A voz de nosso tempo
A música a tirou da depressão a colocou entre os nomes de destaque da nova MPB.
Descubra Grazi Nervegna, sua história e seu canto





Em uma usual mesa no térreo da Unibes Cultural, a única que pudemos encontrar livre, ela apoia seus braços e recupera, entre uma pausa e outra na voz, histórias.
Fazia 16° C, e a equipe técnica ia para lá e para cá, preparando eventos. Receava que nossa conversa, a primeira que tivemos, se ofuscasse na temperatura nada agradável e na correria da casa.

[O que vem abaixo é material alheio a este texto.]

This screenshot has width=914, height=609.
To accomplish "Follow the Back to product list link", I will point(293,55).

Errei feio. Na conversa que tivemos, ela cavou suas memórias, derramou risos e me contou a história de alguém que se redescobriu graças à música.
UMA .
onde tudo começa
Nascida em São Paulo em 1980, Nervegna é filha de um italiano com uma baiana. Cresceu em Santo Amaro – bairro da zona sul da capital paulista – em uma típica e moralista família católica dos meados de 1950.

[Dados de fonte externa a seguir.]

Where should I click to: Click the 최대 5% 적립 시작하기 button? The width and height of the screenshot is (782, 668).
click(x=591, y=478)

– Caetano? Nem pensar! Aquele moço que faz capas de discos depravadas, não! Você não vai ouvir.
Em casa, os ‘bons costumes’ proibiam Nervegna de apreciar clássicos da MPB, como Chico, Elis. Na playlist de sua juventude, apenas a música italiana tinha vez.

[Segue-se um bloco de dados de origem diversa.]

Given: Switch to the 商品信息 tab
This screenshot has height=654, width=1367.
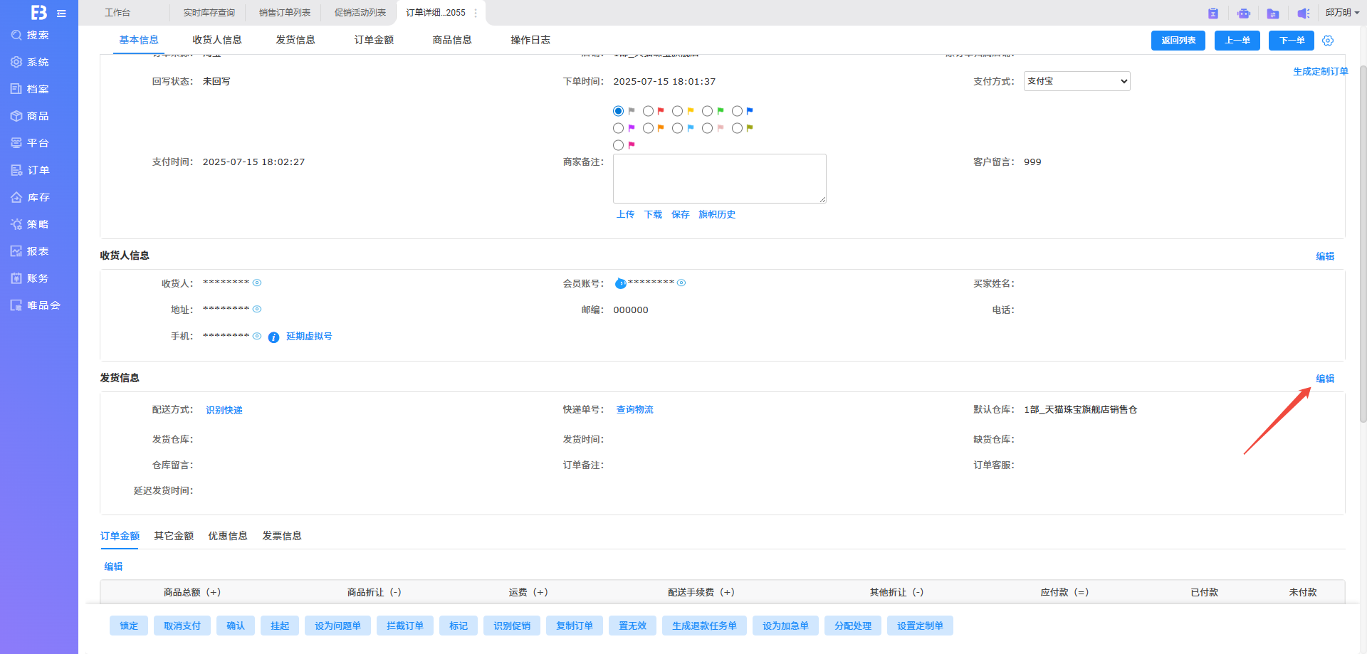Looking at the screenshot, I should (451, 40).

Os ensinamentos religiosos e morais de sua família eram verdadeiros tabus, e Grazi seguia-os à risca, dócil que era.
Eu era tímida de tal forma que não levantava da cadeira nem para pedir à professora para ir ao banheiro

Nervegna viveu em uma “formação conservadora”, como ela mesma define.
Cresceu sabendo que ia casar ter filhos como toda mulher e ser uma boa dona de casa como toda mulher e viver uma vida infinitamente circular como toda mulher.
– Cantora e compositora? Eu, jamais!
Eis o que a hoje artista responde quando questionada sobre o que ela, nos idos de 1990, imaginava que ia se ser. Tornar-se artista seria, para ela, algo como fazer o papel de um trem que sai dos trilhos.
Em 2001, casa-se com o jornalista Ricardo Zanini, com quem teve quatro filhos e uma vida pacata.
Iam todos os domingos à missa. Se amavam. Ao brincar com os pequenos, cozinhar e cuidar da casa, Grazi sentia seu futuro como uma brisa em seu rosto. Porém, sabe aquela frase famosa?
No mais, mesmo, da mesmice, sempre vem a novidade
Pois bem.
Ela se aplica ao caso Grazi Nervegna.
A .
A partir de 2012, a relação com Zanini se estremece. Nervegna se dá conta: em sua terceira década de vida, “eu só era dona de casa e mãe naquele modelo mais abusivo possível”.
“Já não aguentava mais meu modelo de vida. Era o casamento que não estava bem, e eu vivia um conflito muito grande. Eu, católica, tinha ‘casado para sempre’, mas queria me divorciar e isso era como viver em pecado; então, eu vivia com essa sombra”. Depressão.
Em maio daquele ano, em crise depressiva, Nervegna está em sua casa, sozinha. Liga o som e toca ‘Desafio’, de Consuelo de Paula, renomada cantora e compositora.
Ao ouvir a faixa, o que daí se seguiu não foi um simples choro. Foi uma verdadeira catarse. “Mexeu muito comigo”, conta.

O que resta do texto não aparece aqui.